How does a positive educator-student relationship impact the learner?June 23, 2021
When it comes to tutoring young learners, educator-student relationships matter.
For Latress Strickland, a Saga fellow in Chicago, honesty is everything. To create close, successful relationships with students, she stresses the importance of “letting kids see who you are,” and in turn earning their trust. This kind of vulnerability is essential for tutors to connect with their students on more than an academic level and to help students feel more comfortable around their tutors. Young learners in this kind of environment not only feel comfortable, but also confident––and confident students ask the questions that turn them into successful learners.
Latress also emphasizes the importance of making students feel safe to voice confusion and try something even if it doesn’t work. In her small tutoring pods, Latress makes an effort to call on students who may be confused. She does not do this to shame them for misunderstanding a problem, but because everyone is confused at some point. If students know that it’s okay to not know something, they’re more likely to support and help each other learn.
Latress had a student who missed class often at the beginning of the year, and Latress found it hard to reach her when tutoring. During a one-on-one meeting, the student acknowledged she wasn’t doing as well as she wanted to in math. Latress helped strengthen that student’s confidence by helping her set goals and by encouraging her to be a curious learner, showing her how to express herself when she didn’t understand the material and that learning is more than just getting the answer right. That student not only improved her learning, but became an honor student, setting an example to her peers that everyone is a math person.
We often focus on how much students can learn from great teachers but forget that teachers learn from their students just as much, if not more. Latress had replaced her student’s previous tutor after school had already started, but she described how her student’s open, honest, and friendly attitude made her transition to a new group of learners that much easier. Latress admired her student’s ability to adapt a do-whatever-it-takes mindset, her dedication, and her perseverance. This student even asked Latress for a college recommendation only a few months after they started working together. “That moment,” Latress said, “was one of the most joyful out of my time working with this student.”

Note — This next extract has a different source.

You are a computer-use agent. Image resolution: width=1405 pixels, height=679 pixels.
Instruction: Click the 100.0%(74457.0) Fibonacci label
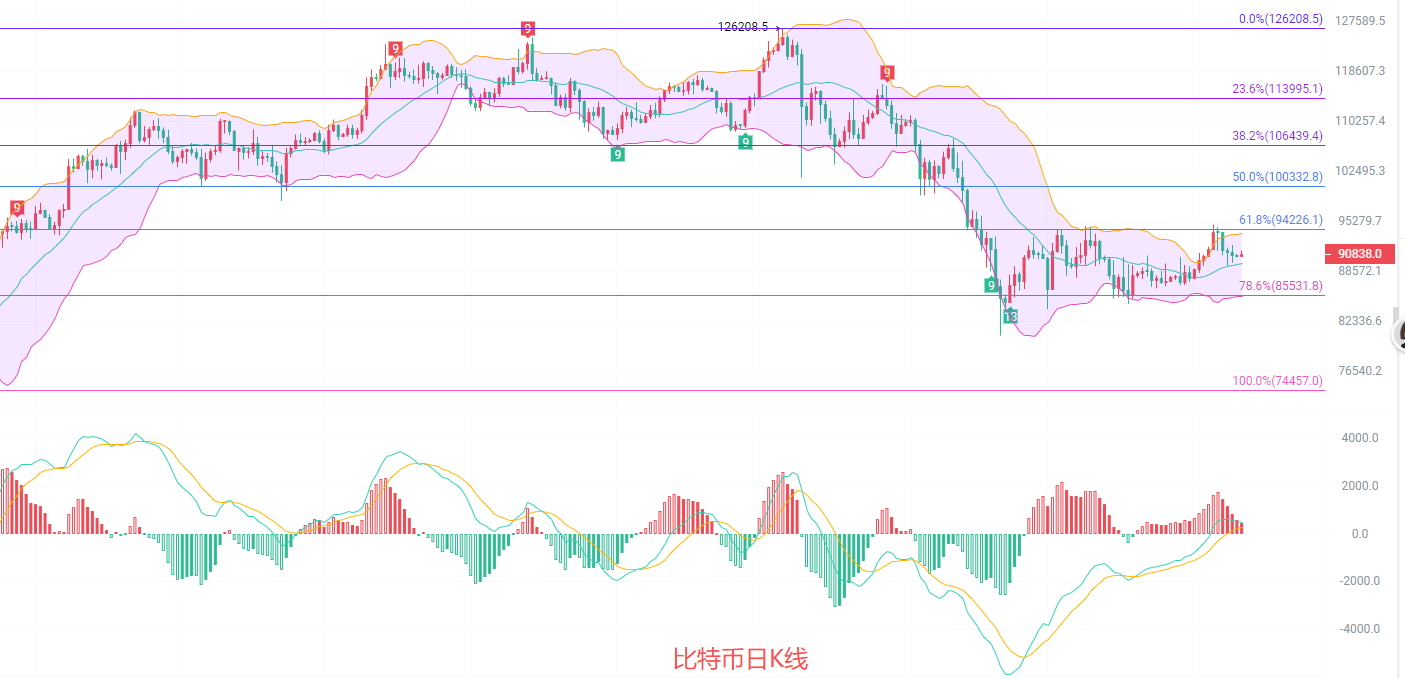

Although she is a tutor by definition, Latress also serves as a mentor to her students. When the pandemic shut down in-person tutoring last spring, she faced new challenges. Whether students didn’t turn their cameras on, missed more class than usual, or felt severe screen-time burnout, Latress quickly realized that their motivation and connection with each other was quickly plummeting. To keep learning engaging and fun, she came up with new methods to teach lessons using Saga Coach, a free, self-paced tutor training portal that helps tutors gain the skills needed to be an effective tutor. From doing fun icebreakers at the beginning of class to giving students breaks to move around and get outside, Latress found ways to keep students excited to learn. She approached it as “an opportunity to explore different ways of teaching.”
When teaching her students more complicated topics, such as elimination and substitution, Latress noticed students tend to back away and ask fewer questions. Times like these can often make or break a student’s experience in a subject like math, which can seem daunting and unforgiving for wrong answers. Now, more than ever, with the majority of students still learning remotely, students’ support systems have fallen apart too. Having someone like Latress who shows students they can believe in themselves and achieve their goals, no matter how complicated a problem is inside or outside of the classroom, can make all the difference in the world.